One of the key components to manage an HPC Cluster is to have the right HPC Management software in place. This includes methods to deploy compute nodes, keep operating systems and other software up to date, and monitor the hardware. There are full Cluster Managers available. Some are free, including Aspen Systems’ Aspen Cluster Management Environment (ACME) software, and others come with commercial support and require a license. Then, there are different components you can use to create your own software stack. A lot of these tools are available as Open Source software.
The software stack is perhaps the most important part of your high performance computing solution. Starting with your choice of operating system, the software stack determines not only how your system operates, but also its performance.
Unlike most other HPC manufacturers, Aspen Systems offers a full selection of operating systems for you to choose from. Some OS’s are more user-friendly, while other may provide increased performance for your applications.
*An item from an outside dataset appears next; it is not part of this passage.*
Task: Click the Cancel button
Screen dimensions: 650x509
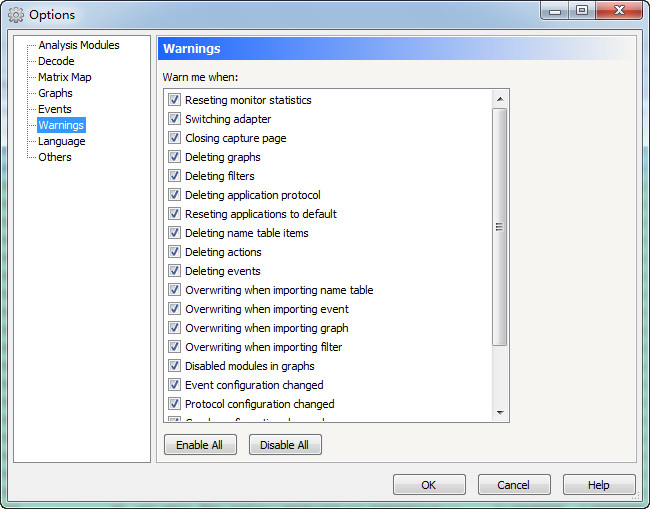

You also may already be familiar with a particular Linux distribution, so sticking with it may be the best choice for you depending on the hardware selected.
Equally as important as the distribution are the HPC Compilers & MPIs
- Compiling your source code using commercial compilers such as Intel will most likely lead to significant performance increases.
- If you have a high speed interconnect such as InfiniBand, then compiling your cluster’s MPIs with a commercial compiler and the performance communications libraries will be of great benefit.
- If your cluster contains GPU processors or FPGAs then using a custom compiler is imperative towards achieving optimal performance.
Aspen offers a full selection of performance software options such as compiling your choice of MPIs and other software with as many compilers as you wish before your system ships. Aspen requires all customers to fill out our online Statement of Work (SOW).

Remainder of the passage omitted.